Summary: XFS: accounting of reclaimable inodes is incorrect [rhel-6.0.z]
Product: Red Hat Enterprise Linux 6 Reporter: RHEL Program Management <pm-rhel>
Component: kernelAssignee: Frantisek Hrbata <fhrbata>
Status: CLOSED ERRATA QA Contact: Boris Ranto <branto>
Severity: urgent Docs Contact:
Priority: urgent    
Version: 6.0CC: branto, dchinner, dhoward, esandeen, jweiner, kzhang, pbenas, pm-eus, qcai, rwheeler, snagar, syeghiay
Target Milestone: rcKeywords: RHELNAK, ZStream
Target Release: ---   
Hardware: All   
OS: Linux   
Whiteboard:
Fixed In Version: kernel-2.6.32-71.5.1.el6 Doc Type: Bug Fix
Doc Text:
Previously, accounting of reclaimable inodes did not work correctly. When an inode was reclaimed it was only deleted from the per-AG (per Allocation Group) tree. Neither the counter was decreased, nor was the parent tree's AG entry untagged properly. This caused the system to hang indefinitely. With this update, the accounting of reclaimable inodes works properly and the system remains responsive.
Story Points: ---
Clone Of: Environment:
Last Closed: 2010-11-10 19:11:33 UTC Type: ---
Regression: --- Mount Type: ---
Documentation: --- CRM:
Verified Versions: Category: ---
oVirt Team: --- RHEL 7.3 requirements from Atomic Host:
Cloudforms Team: --- Target Upstream Version:
Embargoed:
Bug Depends On: 641764    
Bug Blocks:    
Attachments:
Description Flags
Systemtap test that outputs numbers of reclaimable inodes none

Description RHEL Program Management 2010-10-13 14:51:11 UTC
This bug has been copied from bug #641764 and has been proposed
to be backported to 6.0 z-stream (EUS).

Comment 2 Frantisek Hrbata 2010-10-20 06:22:35 UTC
in 2.6.32-71.5.1.el6

Comment 4 Boris Ranto 2010-10-26 12:07:21 UTC
Since it is very hard/rare to reproduce this issue using reproducer steps in #641764 I've had to use different technique.
I used systemtap to watch the number of reclaimable inodes when xfs shrinker is called while generating a read (of millions of empty files) on a xfs formatted partition.
In 2.6.32-71.el6, the number almost always grows (meaning that it lowers quite rarely by a small number (usually just 1 or so)) resulting in very high number of reclaimable nodes with long term run (tens of millions even with ram limited to 512M). When huge file (tens of gigabytes) is read, the number won't lower or will lower very insignificantly (as described previously). This could later cause the problems described in #641764.
In 2.6.32-71.6.1 (with 512M ram), the number stays within a reasonable range (up to tens of thousands) and lowers quite often (and quite significantly). Read of a huge file causes the number of reclaimable nodes to get within a thousand. Therefore the number keeps within a reasonable range even in a long term test and necessary conditions for reproduction of #641764 are not met.
Based on previous I'm moving this to verified.

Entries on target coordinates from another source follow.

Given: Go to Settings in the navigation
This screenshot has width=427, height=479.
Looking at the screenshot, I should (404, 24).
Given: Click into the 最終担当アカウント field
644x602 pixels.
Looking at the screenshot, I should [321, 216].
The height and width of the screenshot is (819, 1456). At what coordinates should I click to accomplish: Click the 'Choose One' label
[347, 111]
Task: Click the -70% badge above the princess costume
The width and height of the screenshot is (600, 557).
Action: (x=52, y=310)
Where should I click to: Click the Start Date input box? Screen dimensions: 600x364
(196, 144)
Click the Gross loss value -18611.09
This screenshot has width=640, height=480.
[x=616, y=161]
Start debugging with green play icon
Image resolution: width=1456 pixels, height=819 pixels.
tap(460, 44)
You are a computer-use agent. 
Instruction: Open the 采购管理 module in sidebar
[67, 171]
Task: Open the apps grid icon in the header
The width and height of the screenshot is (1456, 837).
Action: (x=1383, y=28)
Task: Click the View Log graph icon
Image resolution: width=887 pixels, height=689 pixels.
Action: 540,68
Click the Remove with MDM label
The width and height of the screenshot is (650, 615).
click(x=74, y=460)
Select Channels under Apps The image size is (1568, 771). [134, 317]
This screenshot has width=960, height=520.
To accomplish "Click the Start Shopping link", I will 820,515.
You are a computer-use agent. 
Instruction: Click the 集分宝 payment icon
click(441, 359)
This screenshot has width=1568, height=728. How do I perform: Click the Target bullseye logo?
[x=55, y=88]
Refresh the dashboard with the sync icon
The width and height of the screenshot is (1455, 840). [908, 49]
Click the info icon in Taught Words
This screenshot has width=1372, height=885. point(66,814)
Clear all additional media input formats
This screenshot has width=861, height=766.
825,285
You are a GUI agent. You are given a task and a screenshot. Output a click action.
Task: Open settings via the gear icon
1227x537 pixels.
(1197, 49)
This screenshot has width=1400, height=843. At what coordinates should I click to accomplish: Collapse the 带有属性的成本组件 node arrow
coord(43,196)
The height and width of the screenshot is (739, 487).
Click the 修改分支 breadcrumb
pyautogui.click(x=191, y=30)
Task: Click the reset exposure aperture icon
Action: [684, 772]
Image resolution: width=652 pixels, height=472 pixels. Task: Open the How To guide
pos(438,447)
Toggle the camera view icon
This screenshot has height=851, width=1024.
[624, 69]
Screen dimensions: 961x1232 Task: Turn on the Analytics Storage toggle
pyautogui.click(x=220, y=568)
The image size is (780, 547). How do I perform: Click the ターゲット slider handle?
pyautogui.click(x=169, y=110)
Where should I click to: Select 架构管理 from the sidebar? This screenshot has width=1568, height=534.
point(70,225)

Comment 5 Boris Ranto 2010-10-26 12:10:44 UTC
Created attachment 455747 [details]
Systemtap test that outputs numbers of reclaimable inodes

It'll print the number of reclaimable inodes every time xfs_reclaim_inode_shrink is called and the number is higher than the previous one. It'll finish when the number lowers.

Comment 7 errata-xmlrpc 2010-11-10 19:11:33 UTC
An advisory has been issued which should help the problem
described in this bug report. This report is therefore being
closed with a resolution of ERRATA. For more information
on therefore solution and/or where to find the updated files,
please follow the link below. You may reopen this bug report
if the solution does not work for you.

http://rhn.redhat.com/errata/RHSA-2010-0842.html

Comment 8 Martin Prpič 2010-11-11 12:05:05 UTC
    Technical note added. If any revisions are required, please edit the "Technical Notes" field
    accordingly. All revisions will be proofread by the Engineering Content Services team.
    
    New Contents:
Previously, accounting of reclaimable inodes did not work correctly. When an inode was reclaimed it was only deleted from the per-AG (per Allocation Group) tree. Neither the counter was decreased, nor was the parent tree's AG entry untagged properly. This caused the system to hang indefinitely. With this update, the accounting of reclaimable inodes works properly and the system remains responsive.